## SOURCE DOCUMENT
What’s more bloofer than disease?

Dear readers, 

Disease is very much present in Bram Stoker’s Dracula. But not in the way you think; No one in Dracula is literally sick with an illness but rather, it is the behavior and spread of vampires along with disturbing scenes that is a disease. Readers, you may be asking why this is. As we briefly mentioned in class, you should understand that “Dis-ease” is the sense of uneasiness. Dracula makes us feel uneasy because of the violence, animalistic sexuality, and depictions of corrupted purity it provokes. 

One of the best examples of this unease is Lucy. “She seemed like a nightmare of Lucy as she lay there ; the pointed teeth, the bloodstained, voluptuous mouth – which it made one shudder to see – the whole carnal and unspiritual appearance, seeming like a devilish mockery of Lucy’ s sweet purity.” (Stoker 366 [online version]) While Lucy is described to be this sexual creature, readers must remember that Lucy is, well, dead. It raises questions of foreshadowing and apprehension: To start, why is Lucy’s purity mentioned in conjunction with her new vampire self? And to end with the most disturbing, why is a corpse being viewed with a “voluptuous mouth” in such an attentive sexual matter? 

What’s even more puzzling is Lucy’s feeding habits as a new vampire. Readers, did you notice how she only sucked children’s blood?? I know we read this and think huh thats kind of, just a LITTLE, bit pedophilic. And you’re not wrong. But perhaps this is just because Lucy is what we have coined as a “baby” vampire so she’s only starting off on little kids. But what if there was more to it? What if we’re meant to understand this as Lucy trying to purify herself with children who are the epitome of innocence? Let us delve even deeper into the possibilities. Lucy as a now tainted “virgin”, as Stoker describes her, is now corrupting other innocents. Regardless of what the answer may be, I believe that Lucy and her victims are a metaphor that signifies the spread of infection/disease.

## EXERCISE 1
Answer these questions from the blog post on Dracula:
(a) What sense of the word "Dis-ease" does the post give?
(b) Whose blood did Lucy suck as a new vampire?
(c) Which page number is cited for the passage describing Lucy as "a nightmare of Lucy"?
## EXERCISE 2
Decide whether each statement agrees with the blog post on Dracula, and quote the words that decide it:
(a) Someone in Dracula is literally sick with an illness.
(b) Stoker describes Lucy as a "virgin."
(c) The post attributes the term "baby" vampire to Stoker.
## EXERCISE 3
Extract the passage of the blog post on Dracula from "What’s even more" up to and including "spread of infection/disease.".

## Stored data
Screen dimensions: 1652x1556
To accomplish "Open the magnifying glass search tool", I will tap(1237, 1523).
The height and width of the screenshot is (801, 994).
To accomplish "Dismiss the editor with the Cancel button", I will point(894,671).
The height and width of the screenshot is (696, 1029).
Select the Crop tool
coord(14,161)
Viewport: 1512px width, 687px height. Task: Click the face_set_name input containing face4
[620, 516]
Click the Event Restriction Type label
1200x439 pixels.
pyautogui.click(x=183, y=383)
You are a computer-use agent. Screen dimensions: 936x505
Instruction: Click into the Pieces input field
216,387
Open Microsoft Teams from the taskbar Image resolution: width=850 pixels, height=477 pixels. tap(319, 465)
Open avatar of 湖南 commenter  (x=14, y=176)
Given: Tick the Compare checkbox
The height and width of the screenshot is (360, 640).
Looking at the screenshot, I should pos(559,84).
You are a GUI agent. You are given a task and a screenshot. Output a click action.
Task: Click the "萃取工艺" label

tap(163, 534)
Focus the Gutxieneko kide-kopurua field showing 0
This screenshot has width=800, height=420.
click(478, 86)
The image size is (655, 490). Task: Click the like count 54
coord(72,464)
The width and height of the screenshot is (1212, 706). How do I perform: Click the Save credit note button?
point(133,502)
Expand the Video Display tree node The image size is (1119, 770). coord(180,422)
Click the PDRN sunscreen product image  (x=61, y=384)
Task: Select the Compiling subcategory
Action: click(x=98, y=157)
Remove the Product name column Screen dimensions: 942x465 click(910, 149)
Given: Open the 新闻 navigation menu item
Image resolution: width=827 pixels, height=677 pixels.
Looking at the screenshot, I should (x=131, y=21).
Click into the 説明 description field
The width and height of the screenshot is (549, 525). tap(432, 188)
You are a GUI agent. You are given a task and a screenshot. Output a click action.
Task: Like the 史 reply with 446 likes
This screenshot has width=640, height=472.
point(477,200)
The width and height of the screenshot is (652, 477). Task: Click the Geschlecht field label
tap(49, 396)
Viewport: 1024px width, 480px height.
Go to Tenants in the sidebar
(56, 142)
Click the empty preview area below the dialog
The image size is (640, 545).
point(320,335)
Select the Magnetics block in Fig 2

## WORKED SOLUTION 1
(a) The sense of uneasiness.
(b) Children's blood.
(c) Page 366 of the online version.

## WORKED SOLUTION 2
(a) No: "No one in Dracula is literally sick with an illness"
(b) Yes: "Lucy as a now tainted “virgin”, as Stoker describes her"
(c) No: "Lucy is what we have coined as a “baby” vampire"

## WORKED SOLUTION 3
What’s even more puzzling is Lucy’s feeding habits as a new vampire. Readers, did you notice how she only sucked children’s blood?? I know we read this and think huh thats kind of, just a LITTLE, bit pedophilic. And you’re not wrong. But perhaps this is just because Lucy is what we have coined as a “baby” vampire so she’s only starting off on little kids. But what if there was more to it? What if we’re meant to understand this as Lucy trying to purify herself with children who are the epitome of innocence? Let us delve even deeper into the possibilities. Lucy as a now tainted “virgin”, as Stoker describes her, is now corrupting other innocents. Regardless of what the answer may be, I believe that Lucy and her victims are a metaphor that signifies the spread of infection/disease.